SUBJECT A digital adaptive controller connection, characterized in that the output of the setpoint counter (10) is connected to a first input (401) of the control block (40), to whose second input (402) the actual value counter (20) is connected, to a third the input (403) of the control block (40) is connected to the output of the frequency difference counter (30), wherein the first stage of the control block (40) is connected to a setpoint counter (10) and an actual value counter (20); On the other hand, the frequency difference counter (30) is connected to the fourth input (404) of the control block (40) with the output of the valid measuring cycles counter (50) whose input is connected to the second output (406) of the control block (40). 407) is coupled to an input of one polarity actuator (60), and whose fourth output (408) is coupled to an input of the other polarity actuator (70).
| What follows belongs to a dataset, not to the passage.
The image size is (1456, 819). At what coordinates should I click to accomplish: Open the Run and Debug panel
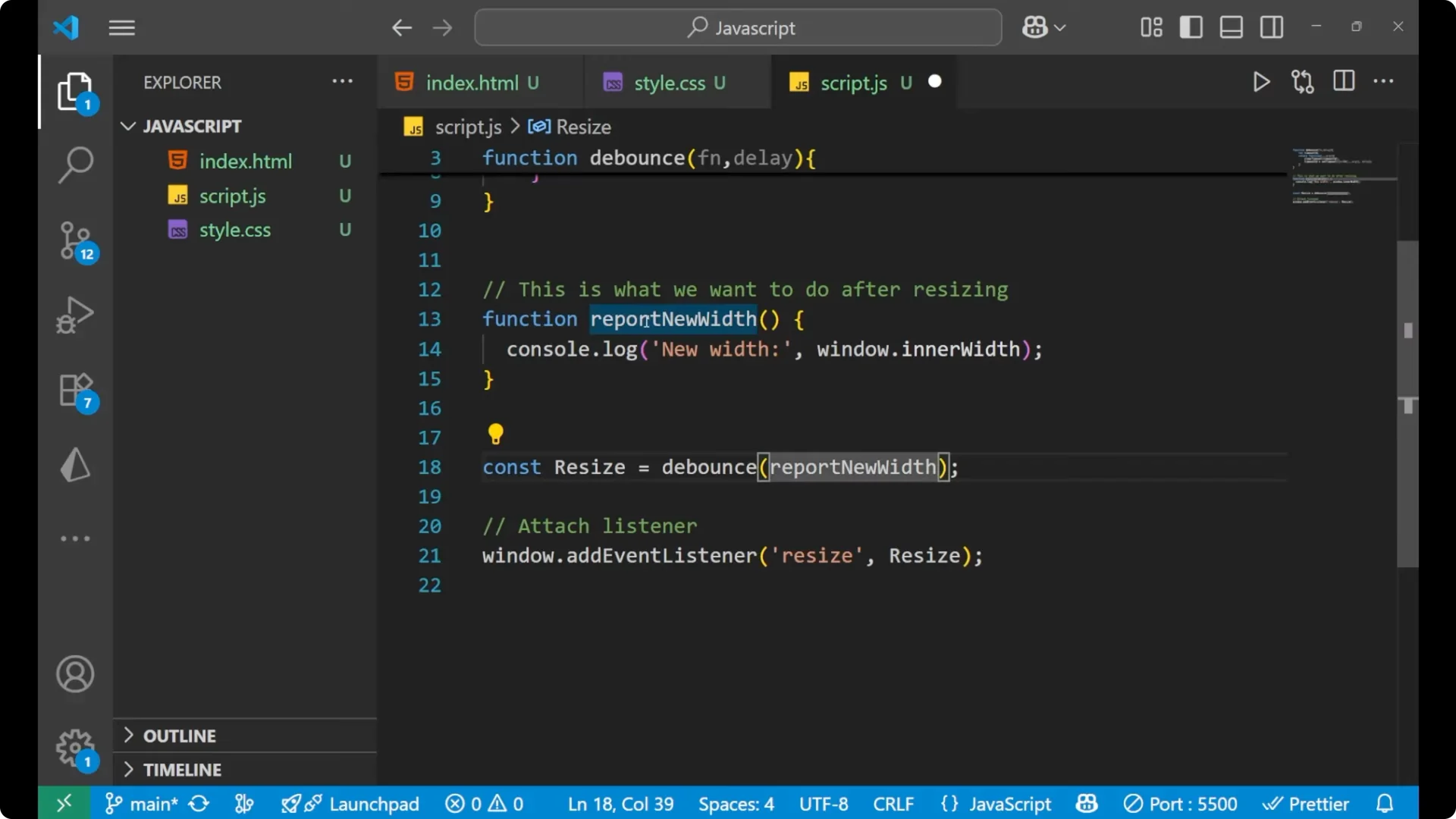click(x=75, y=315)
Wiring according to claim 1, characterized in that in the counters (10, 20, 30, 50) the reference values, the actual value, the frequency difference and the valid measuring cycles are connected to the filling circuits (11) with sources of the filling conditions signals (P), the fillings (11) are connected to the status indication (14) via the forward counters (12) and the capacity correction (13), the capacity correction (13) being connected to the correction signal sources (K). 3. The circuit according to claim 1 or 2, characterized in that the control block (40) comprises a counter reset circuit (41), a frequency difference counter (30) fill (42) circuit, a deviation polarity monitoring circuit (43), a dead band zone (40). 44), a reset circuit (45), a first (46), a second (47), a third (48) and a fourth (49) excitation circuit, the output of the reset circuit (41) being connected to the forward counter of the setpoint counter (12) (10), actual value counters (20) and frequency difference counters (30), the feed block output (42) is coupled to the feed circuit (11) of the frequency difference counter (30), the deviation polarity monitoring circuit outputs (43) and band circuit the insensities (44) are connected to the forward counter (12) of the valid measuring cycles counter (50) via the reset circuit (45), the outputs of the first (46) and second (47) excitation circuits are connected to an actuator of one polarity (60); outputs of the third (48) and tvrtého (49) The excitation circuit are connected to the polarity of the second actuator (70).